SELECTED TEXT:
^^^^^^^^

History's most catastrophic costume party, hosted by a mad king who thought he was made of glass

In 1393, a French king who believed he was made of glass hosted a masquerade ball that ended in flames. The Bal des Ardents (Ball of the Burning Men) became one of history's most notorious party disasters, made even more bizarre by the host's deteriorating mental state.

King Charles VI of France had suffered his first mental breakdown just months earlier, attacking his own knights in a paranoid rage and killing four men before falling into a four-day coma. His glass delusion — which was common among the upper class at the time — led him to wrap himself in blankets and refuse to move, terrified his body would shatter. As chronicled by Jean Froissart, Charles would "run howling like a wolf down the corridors of royal palaces" and sometimes failed to recognize his own wife. In one particularly episode, he refused to bathe or change clothes for five months, convinced that touching water would cause him to break.

^^^^^^^^

ITEMS:
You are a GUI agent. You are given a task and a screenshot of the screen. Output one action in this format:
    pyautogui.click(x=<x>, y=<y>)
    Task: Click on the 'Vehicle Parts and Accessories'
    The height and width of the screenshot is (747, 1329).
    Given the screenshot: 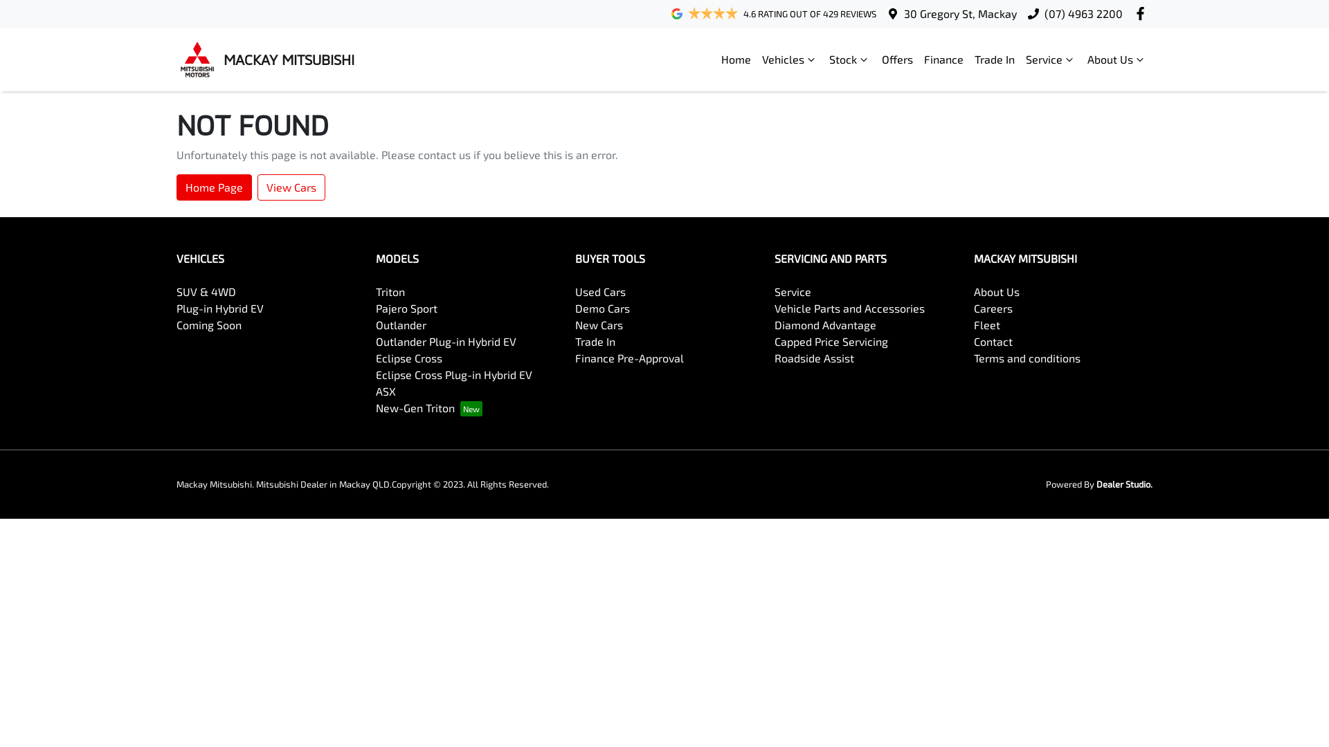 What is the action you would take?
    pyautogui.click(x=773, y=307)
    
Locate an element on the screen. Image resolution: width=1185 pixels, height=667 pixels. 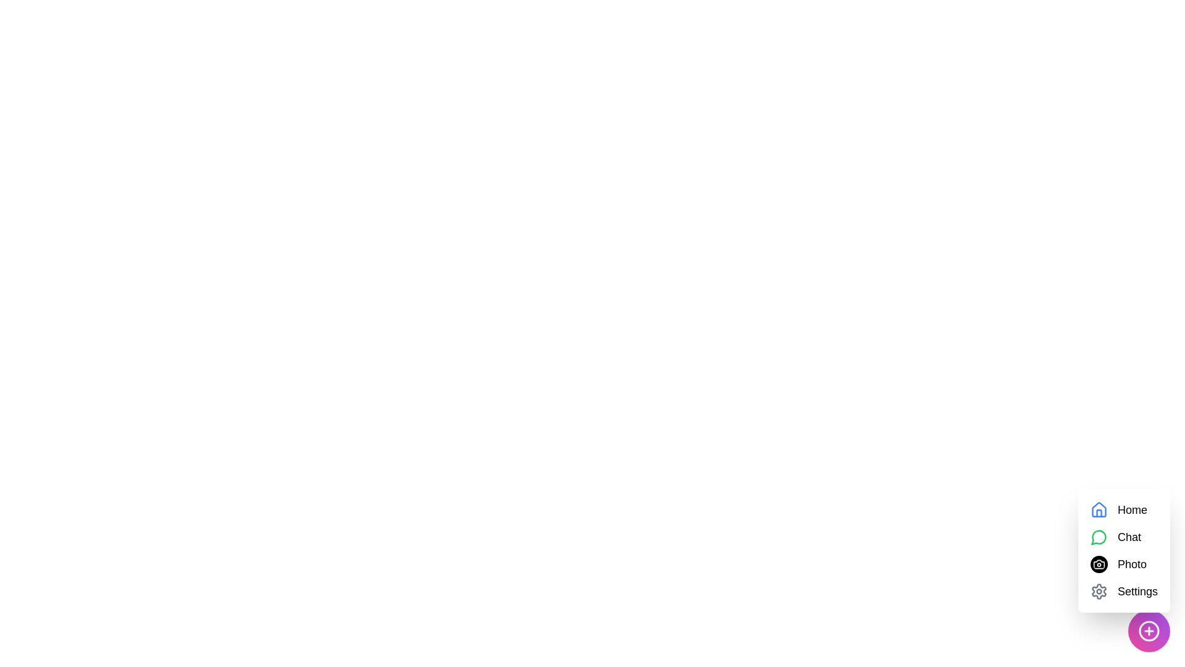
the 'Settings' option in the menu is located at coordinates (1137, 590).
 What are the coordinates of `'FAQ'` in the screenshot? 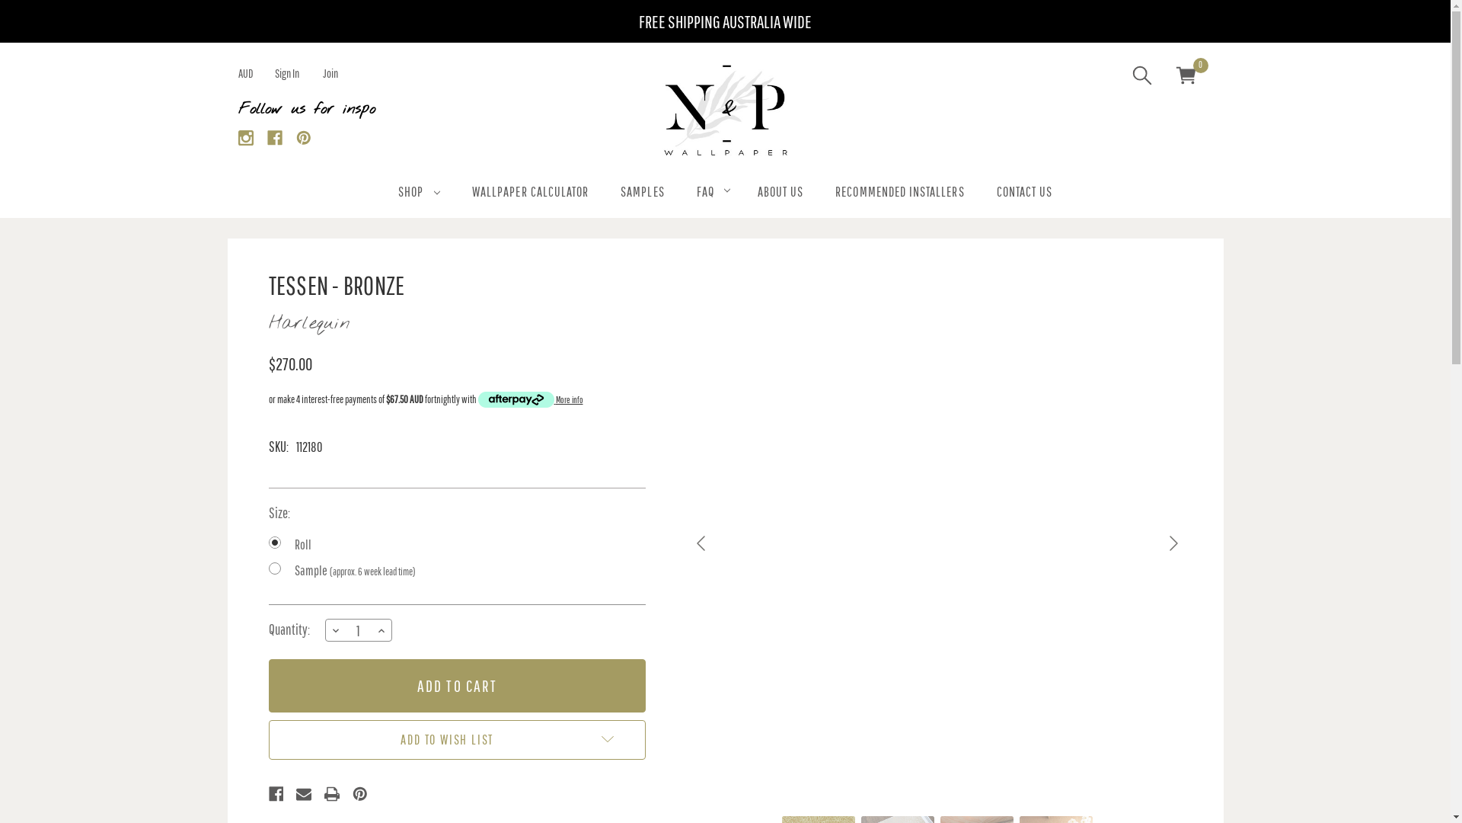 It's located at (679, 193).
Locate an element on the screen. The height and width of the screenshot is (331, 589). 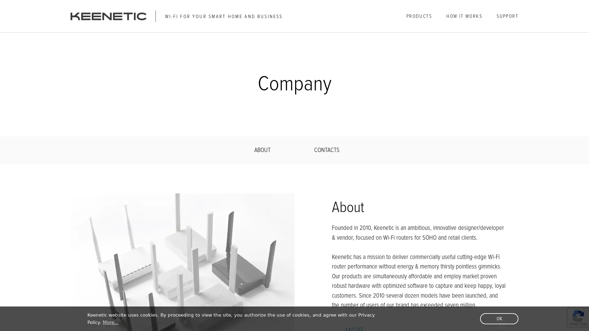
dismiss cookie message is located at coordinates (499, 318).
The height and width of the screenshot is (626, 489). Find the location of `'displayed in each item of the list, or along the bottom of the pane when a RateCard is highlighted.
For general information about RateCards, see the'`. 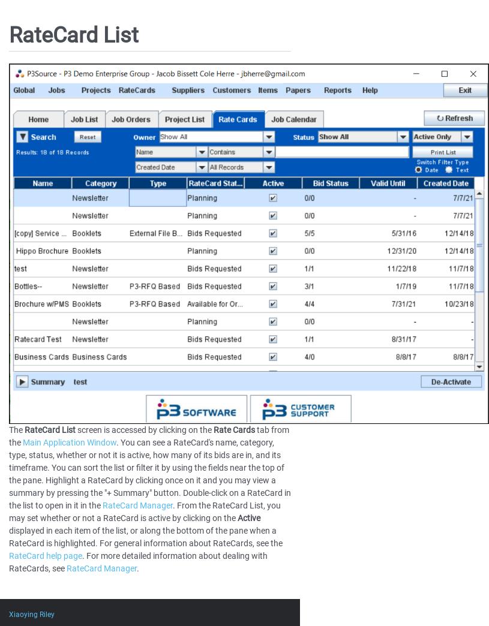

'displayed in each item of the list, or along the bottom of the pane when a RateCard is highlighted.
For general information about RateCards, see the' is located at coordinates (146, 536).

^^^^^^^^

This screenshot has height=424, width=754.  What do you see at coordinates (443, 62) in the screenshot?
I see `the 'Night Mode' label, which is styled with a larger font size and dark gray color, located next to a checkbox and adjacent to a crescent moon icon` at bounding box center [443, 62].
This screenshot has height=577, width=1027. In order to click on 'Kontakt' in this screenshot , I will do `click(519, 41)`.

^^^^^^^^

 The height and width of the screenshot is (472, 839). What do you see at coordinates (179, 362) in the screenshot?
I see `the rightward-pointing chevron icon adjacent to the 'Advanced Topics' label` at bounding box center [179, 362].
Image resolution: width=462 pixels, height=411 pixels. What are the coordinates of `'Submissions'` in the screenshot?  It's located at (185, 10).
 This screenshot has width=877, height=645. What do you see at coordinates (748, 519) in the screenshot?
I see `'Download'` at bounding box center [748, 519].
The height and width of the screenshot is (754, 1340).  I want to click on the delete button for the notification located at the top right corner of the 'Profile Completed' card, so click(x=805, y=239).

^^^^^^^^

YOUR TASKS:
a) Reproduce the part of the passage on the Bal des Ardents starting with "In 1393, a French" and going on through "deteriorating mental state.".
b) Carry the passage on the Bal des Ardents forward, beginning right after its final sentence.
The items have no connection to the passage on the Bal des Ardents.

ANSWERS TO THE PROBLEMS:
a)
In 1393, a French king who believed he was made of glass hosted a masquerade ball that ended in flames. The Bal des Ardents (Ball of the Burning Men) became one of history's most notorious party disasters, made even more bizarre by the host's deteriorating mental state.

b)
The ball featured Charles and five noblemen performing a dance dressed as "savage men" in highly flammable costumes made of resin-soaked linen and flax, their bodies covered entirely except for their genitals, which were left exposed. When the king's brother, Louis of Orleans arrived drunk with a torch, the entertainment turned deadly. The Monk of St. Denis chronicled the gruesome scene, writing that "four men were burned alive, their flaming genitals dropping to the floor…releasing a stream of blood." Only Charles was saved, thanks to his quick-thinking aunt who threw her voluminous skirts over him.

The tragedy undermined public confidence in the French court, already strained by concerns about their king's capacity to rule. Charles' mental condition continued to deteriorate, becoming so severe that by the late 1390s, he sometimes forgot he was king and would erase his signature from documents he had just signed. The people of Paris were so outraged that both Charles and his torch-happy brother had to perform public penance to avoid a revolt.

In 1407, John the Fearless (with a name like that, you know he means business) decided he'd had enough of his cousin Louis of Orleans' shenanigans. John had Louis assassinated, citing "vice, corruption, sorcery, and a long list of public and private villainies." The being 15th century France, the assassination triggered a "civil war between the Burgundians and the Orléanists which lasted for several decades."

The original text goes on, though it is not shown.